What you have to do:
Starting at the line that contains "Click the 共享 share button" and ending at the final line of the entries below, write out each line exactly as it appears, but omit the pictures.

Data listing: Begin

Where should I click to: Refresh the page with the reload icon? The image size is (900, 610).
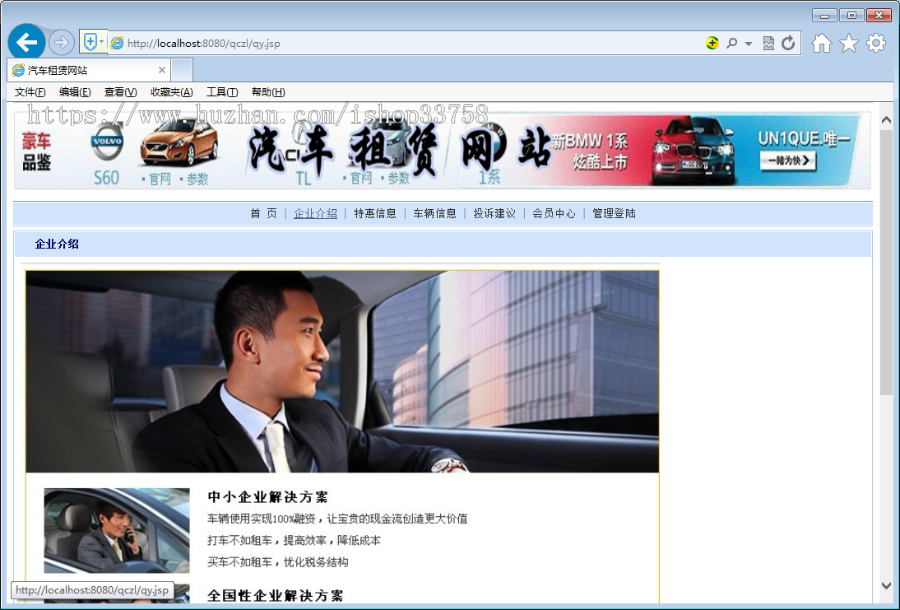[789, 43]
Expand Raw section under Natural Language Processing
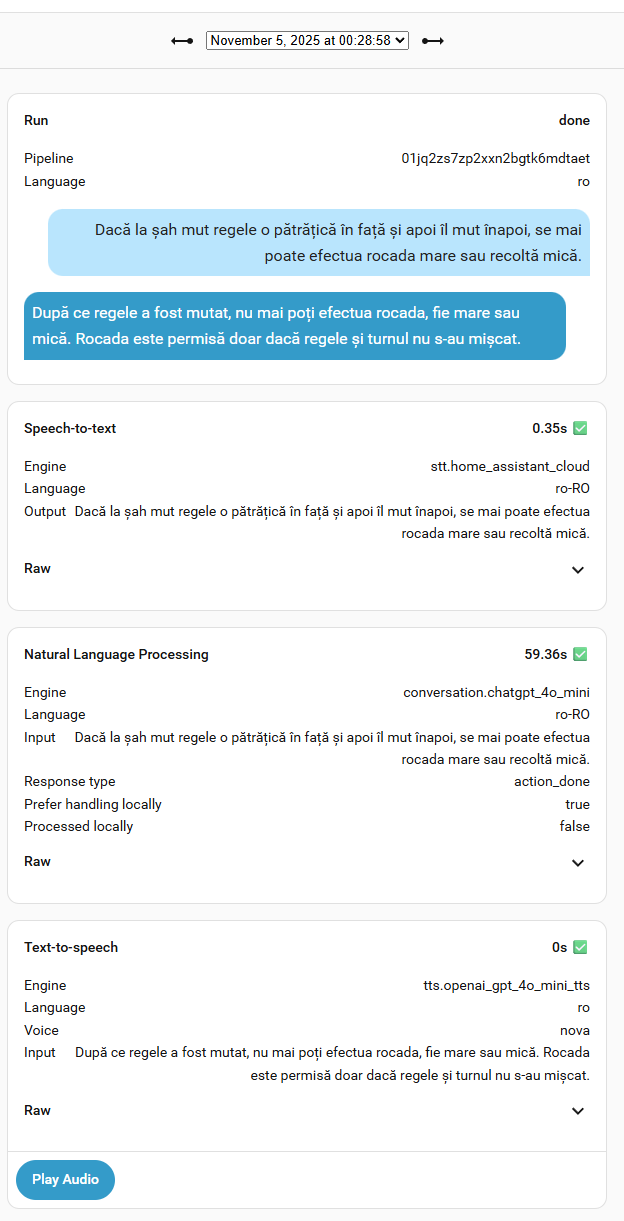This screenshot has height=1221, width=624. [577, 863]

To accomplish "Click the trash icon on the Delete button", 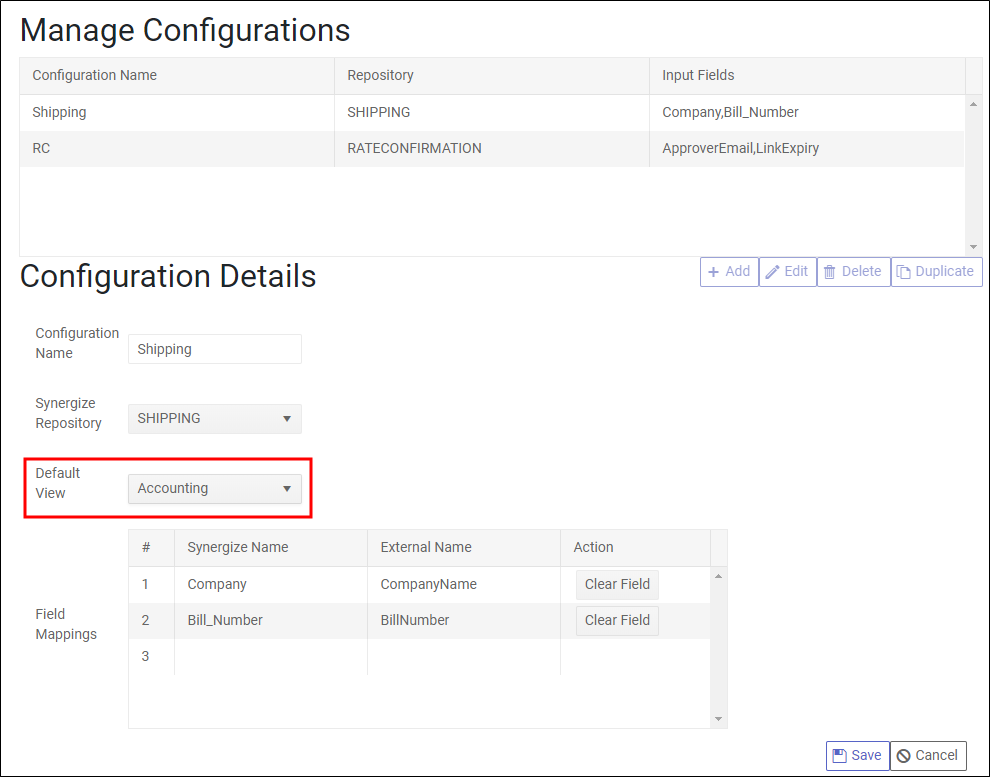I will coord(831,271).
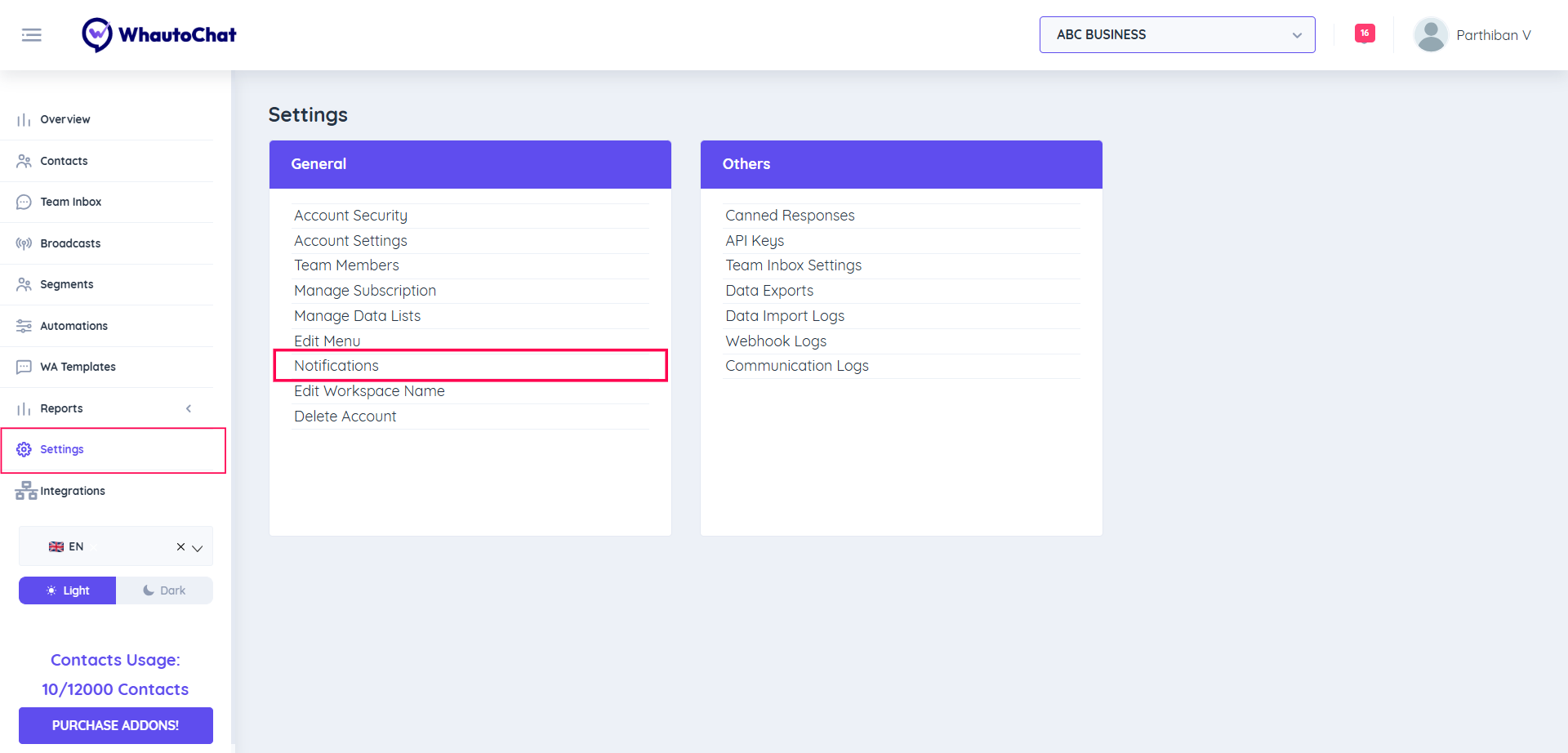The height and width of the screenshot is (753, 1568).
Task: Expand the Reports submenu arrow
Action: click(189, 408)
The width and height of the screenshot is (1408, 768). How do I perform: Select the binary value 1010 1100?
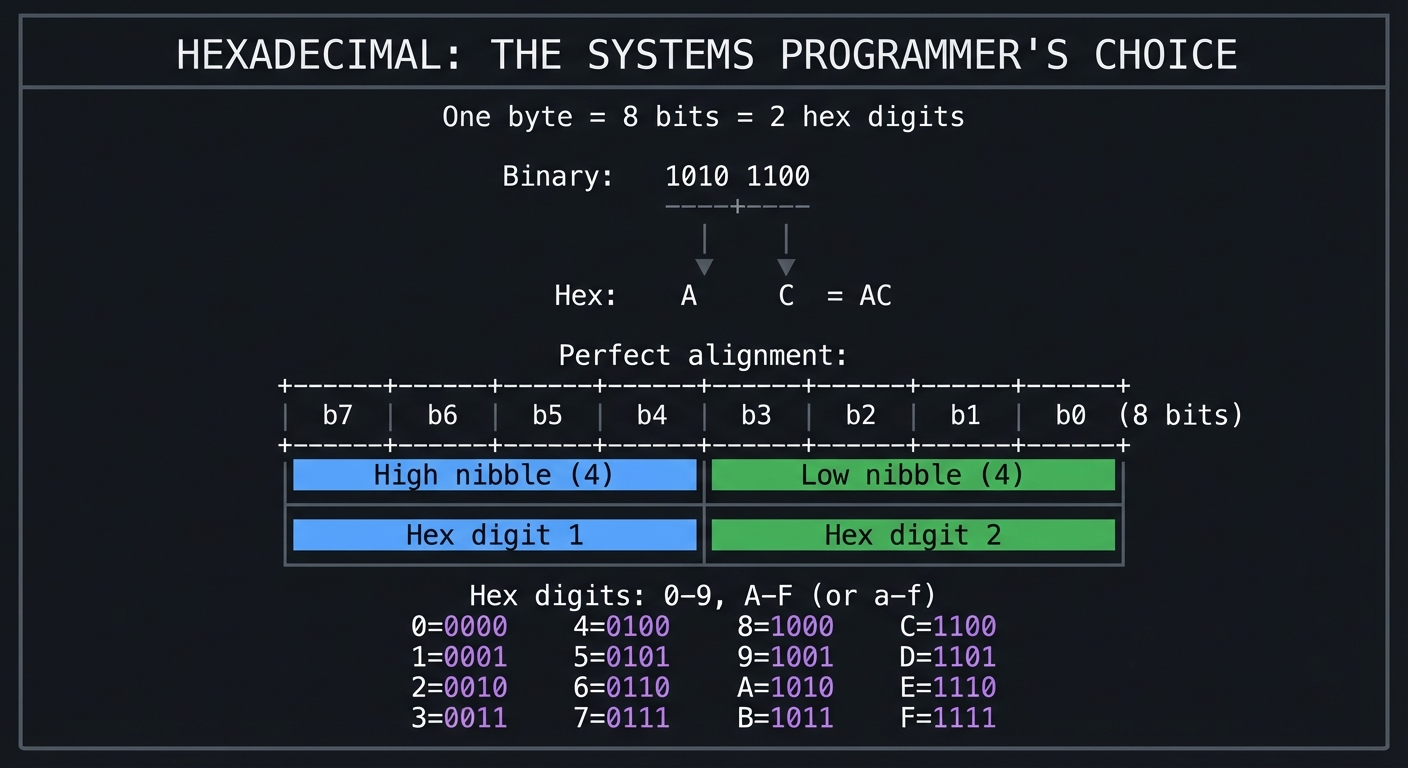(737, 176)
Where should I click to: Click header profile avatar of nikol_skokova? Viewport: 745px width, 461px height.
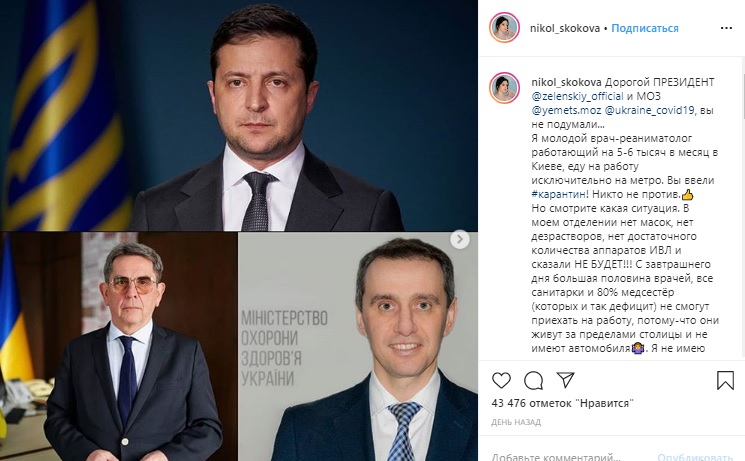click(504, 28)
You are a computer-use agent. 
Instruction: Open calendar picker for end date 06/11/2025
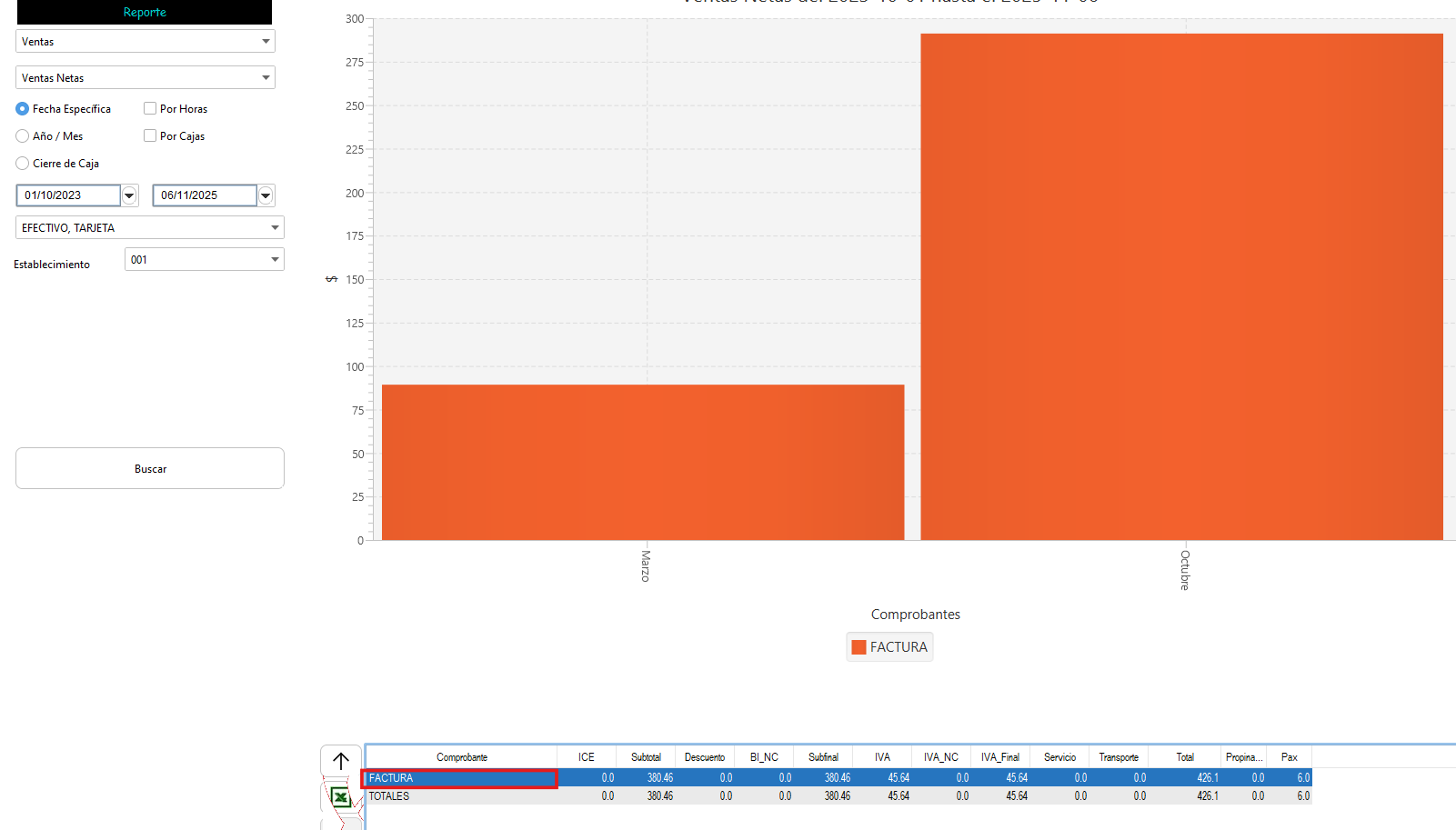(266, 195)
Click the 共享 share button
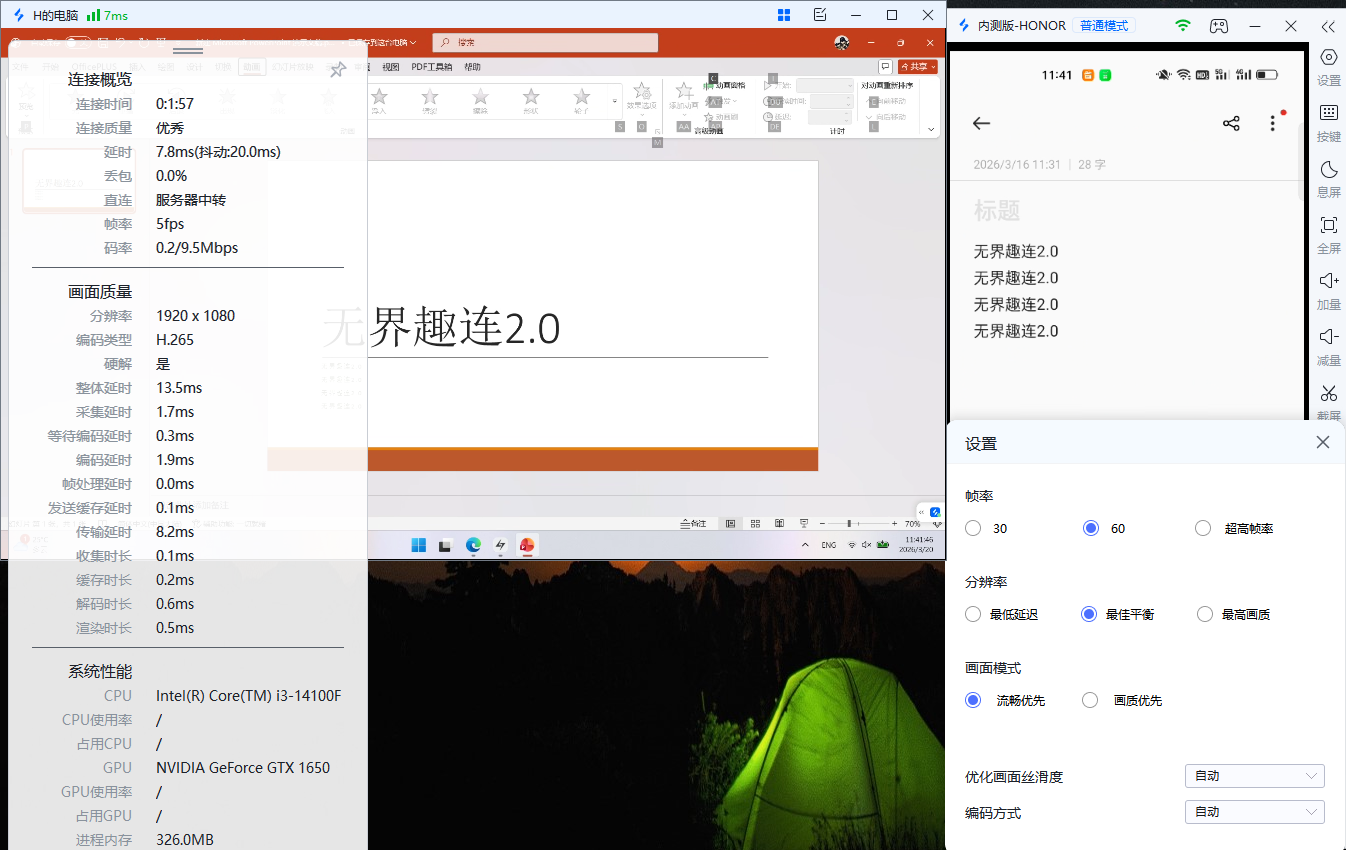 (x=915, y=64)
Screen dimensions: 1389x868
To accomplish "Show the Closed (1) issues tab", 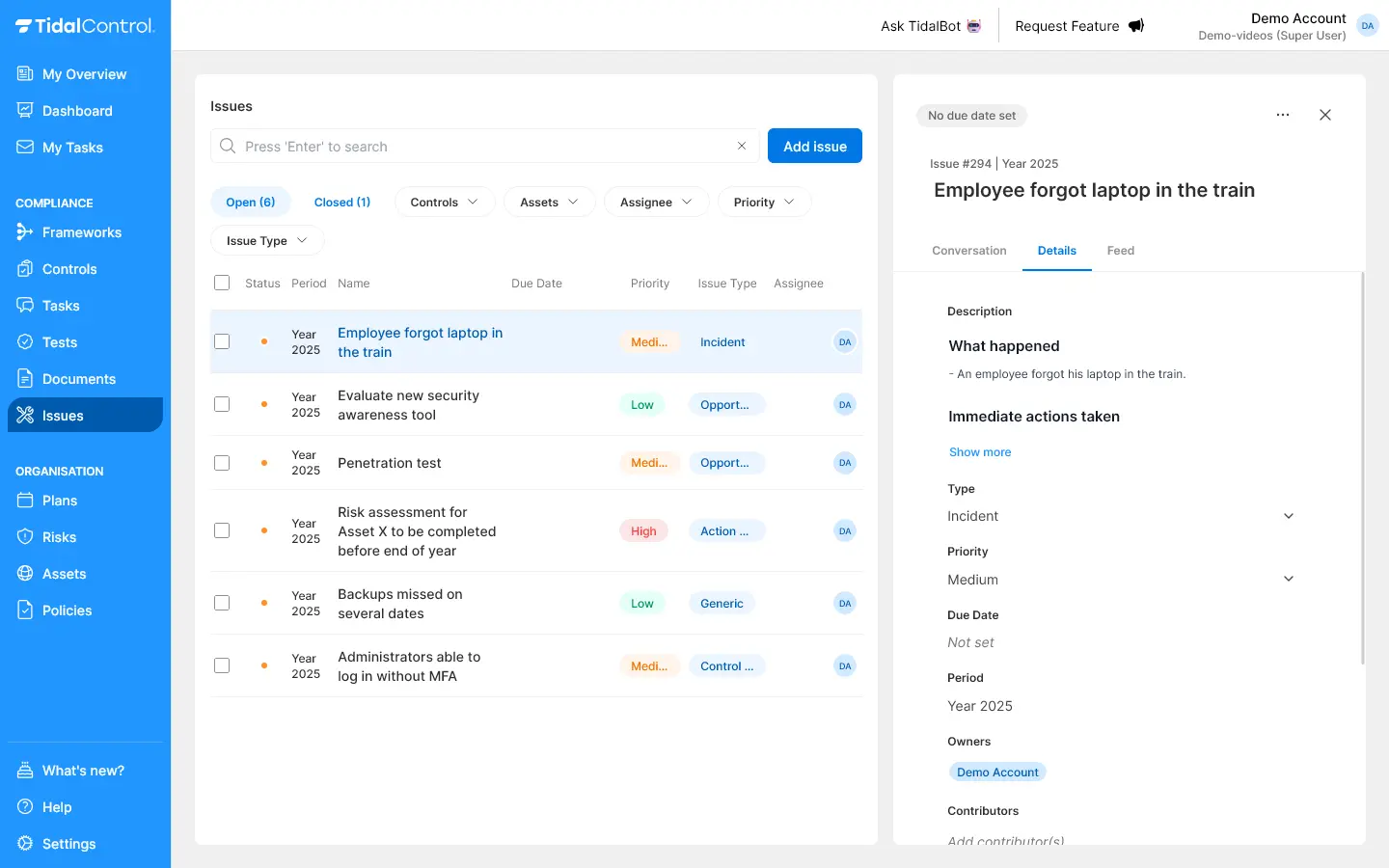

Data listing: End

Solution to this exercise:
Click the 共享 share button
 (x=915, y=64)
Screen dimensions: 1389x868
To accomplish "Show the Closed (1) issues tab", 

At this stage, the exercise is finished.